A communications firm has deployed “world-first engineering” as part of its efforts to connect residents on a remote Scottish island with “life-changing ultrafast broadband”.
Fair Isle has been described as the most remote inhabited island in the UK, and is the most southerly island in Shetland.
Businesses there have now been connected to full-fibre broadband almost two years ahead of schedule, with the local post office and shop among those benefiting from the technology.
The project represents the greatest distance that Openreach has transmitted a continuous full-fibre signal anywhere in the UK.
And the telecoms company said it had to “get creative” to connect the island – which is home to about 60 people.
A spur cable, which comes off a 68-mile-long subsea cable between Shetland and the Orkney Islands, was used to connect Fair Isle – which lies 24 miles south of the main island of Shetland and 27 miles from North Ronaldsay, the most northerly island in Orkney.
The work was funded as part of the Scottish Government’s £404.1 million Reaching 100% (R100) North contract, which seeks to expand broadband connectivity to remote parts of Scotland, along with £17.4 million of funding from the UK Government.
In what is believed to be a world first, Openreach deployed innovative engineering to boost the signal strength – using a super-powered adaption of the technology currently used in many homes – because of the distance between the islands.
With Fair Isle, which has been owned by the National Trust for Scotland for almost 70 years, an important breeding ground for rare birds, work to connect the island also had to be planned around nesting seasons.
Openreach chief engineer for Scotland Fraser Rowberry said: “Regular fibre signals just couldn’t go the distance, so we had to get creative with some world-first engineering to transmit life-changing ultrafast broadband over 100km to islanders.
“We had to do everything differently on Fair Isle, from planning around bird-nesting seasons to setting up flat-packed cabins for our crew.”
Mr Rowberry praised the islanders for “being so welcoming to our team”, adding: “They’ve been amazing. Now they’re connected to the world in a whole new way.
“This will make Fair Isle an even better place to be – for residents, visitors and future generations – and we’d encourage people on the island to upgrade to full fibre.”
Stackhoull Stores and Post Office was connected to full fibre before Christmas, with postmistress Fiona Mitchell saying she hoped having broadband would encourage more people to live on Fair Isle.
She said: “We are a small population and want to grow and encourage people to be a part of our community.
“Getting a full-fibre connection so that people can more easily work and live here is a major part of that.
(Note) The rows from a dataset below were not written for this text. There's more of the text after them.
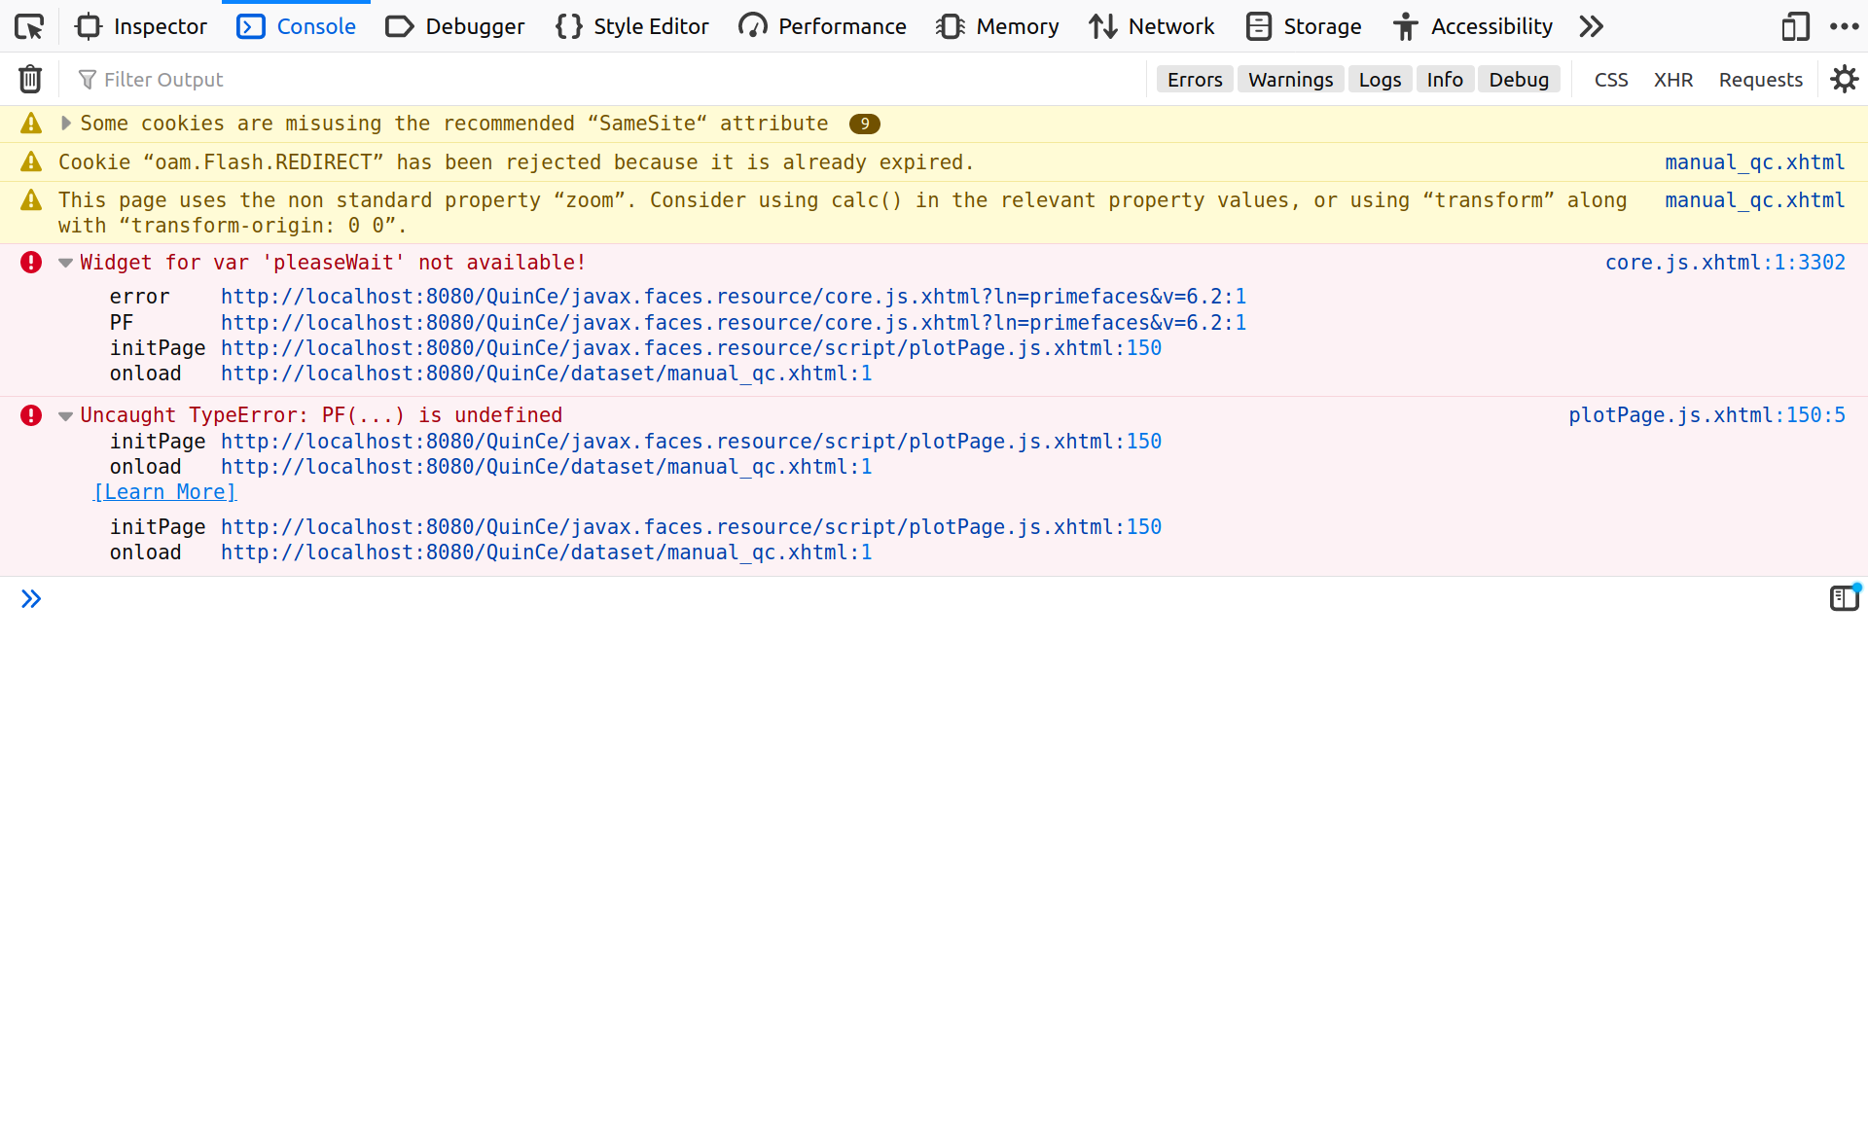
Task: Click the Debug log level filter
Action: click(1519, 79)

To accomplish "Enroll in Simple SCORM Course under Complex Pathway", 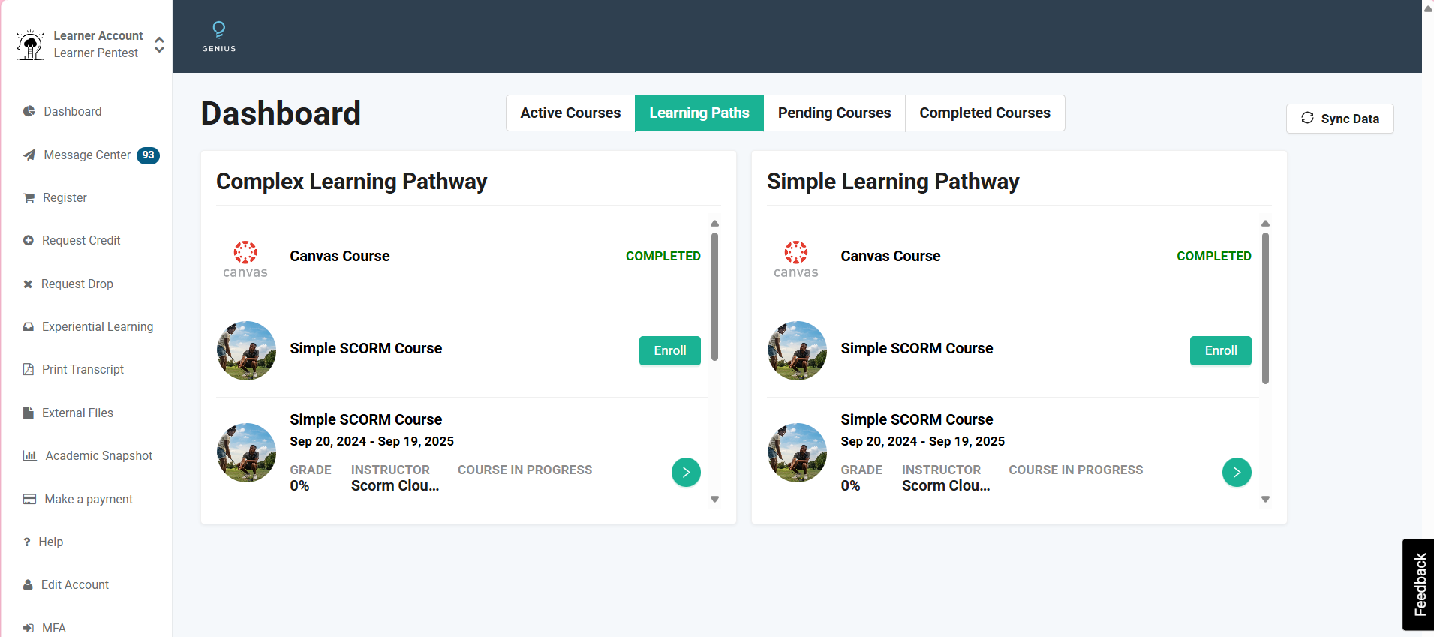I will click(x=669, y=350).
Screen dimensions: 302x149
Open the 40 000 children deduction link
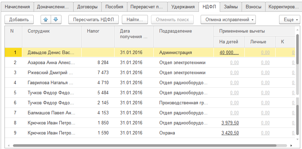click(x=229, y=53)
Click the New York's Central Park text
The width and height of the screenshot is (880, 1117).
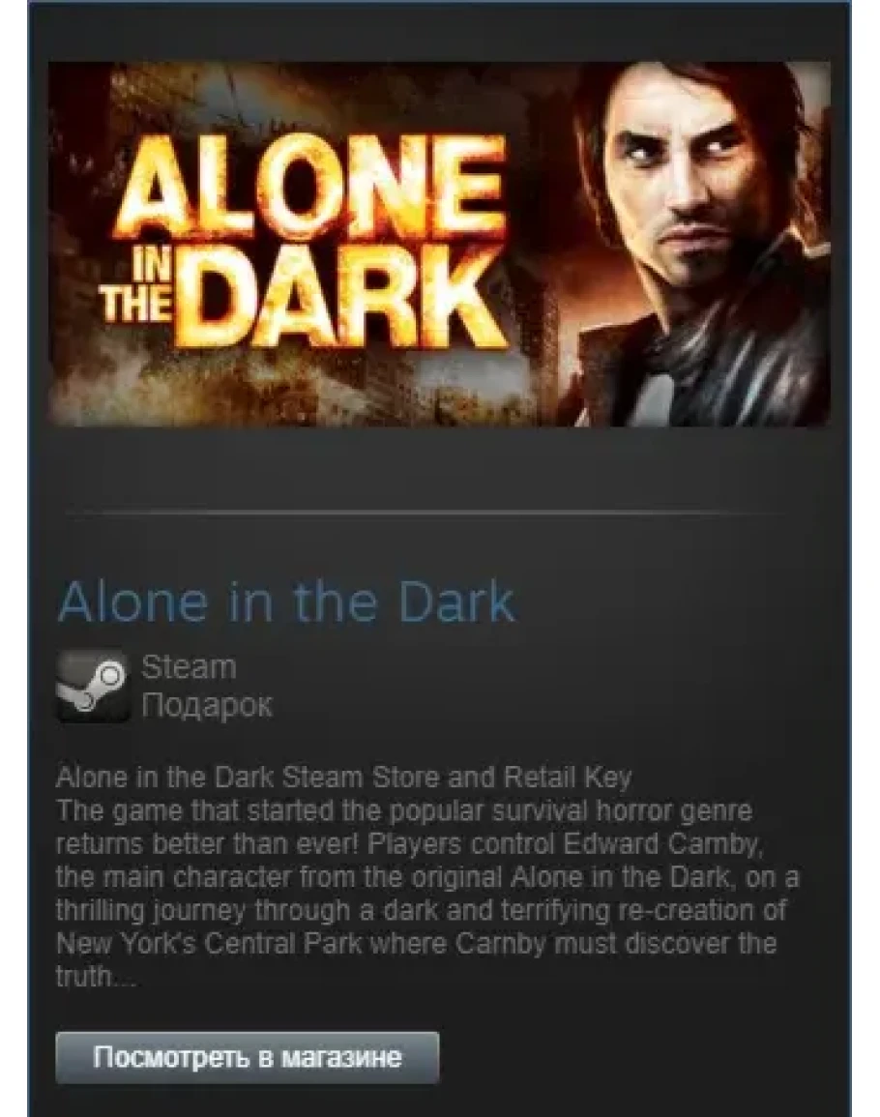(x=208, y=943)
We need all hands on deck to make the island run.”
Neil Gray, the Wellbeing Economy Secretary in the Scottish Government, said: “I am delighted that we have achieved digital connectivity for Fair Isle almost two years earlier than planned.
“Through our R100 commitment to tackle some of the hardest-to-access terrain in the country, we are improving the educational and life opportunities available to young people across Scotland.
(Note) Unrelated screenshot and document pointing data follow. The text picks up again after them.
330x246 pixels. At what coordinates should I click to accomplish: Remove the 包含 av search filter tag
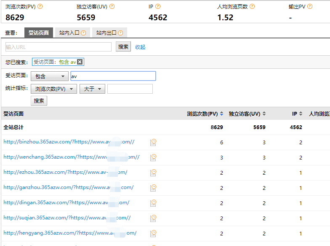(x=80, y=62)
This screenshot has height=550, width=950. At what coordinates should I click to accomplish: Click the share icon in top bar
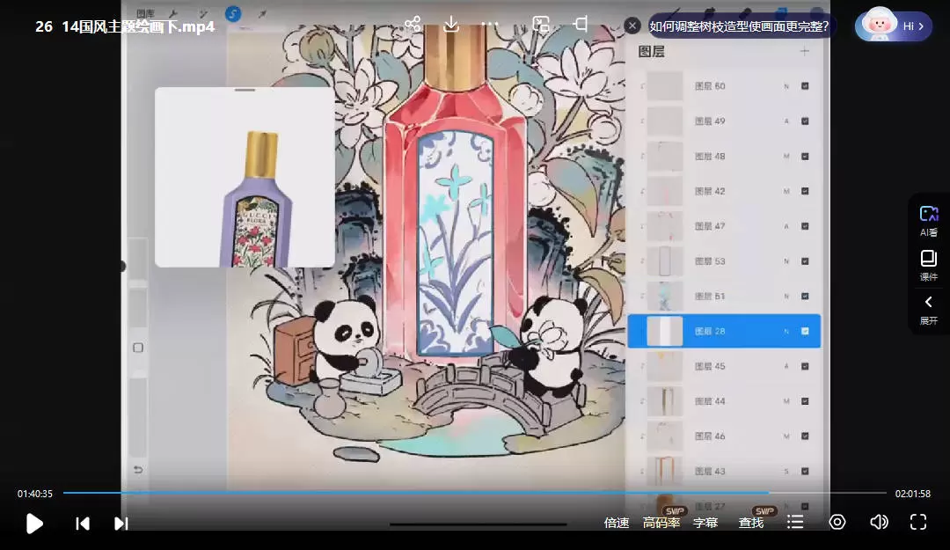(413, 25)
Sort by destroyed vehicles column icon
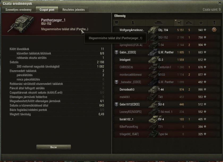The width and height of the screenshot is (223, 162). tap(189, 23)
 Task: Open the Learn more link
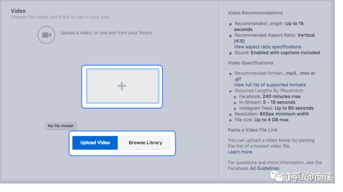240,152
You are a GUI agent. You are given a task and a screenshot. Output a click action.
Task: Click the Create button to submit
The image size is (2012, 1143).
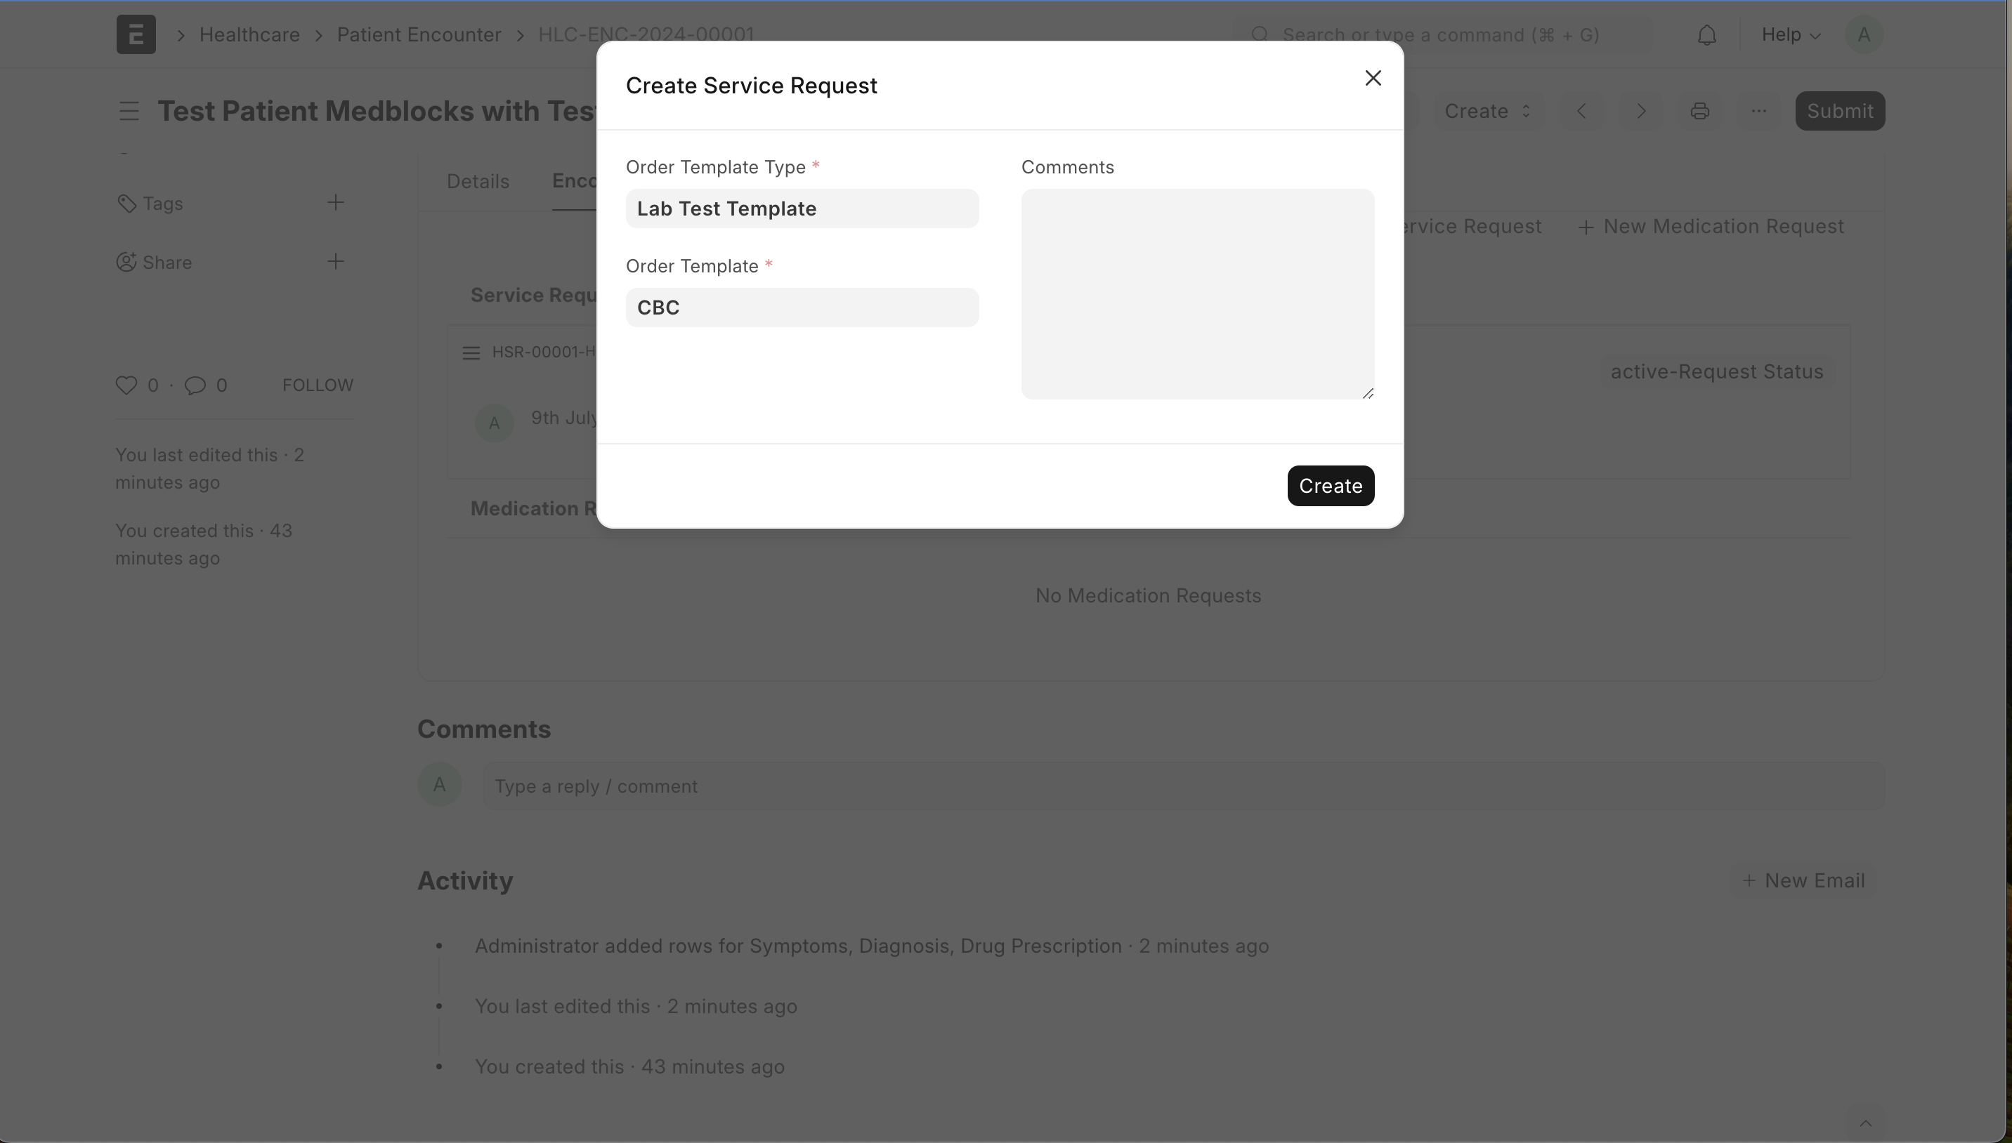[1330, 484]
“This innovative step forward for engineering ensures children on Fair Isle are not left behind.
“Internet speeds rivalling the best in the country are helping create a more attractive place for families and young people to live.”
Mr Gray continued: “We committed to invest further in our digital connectivity, despite powers being reserved to Westminster, because we know that by supporting remote working and rural businesses – from Fair Isle jumpers to tourism – we can help to build an island economy which is fair, green and prosperous.”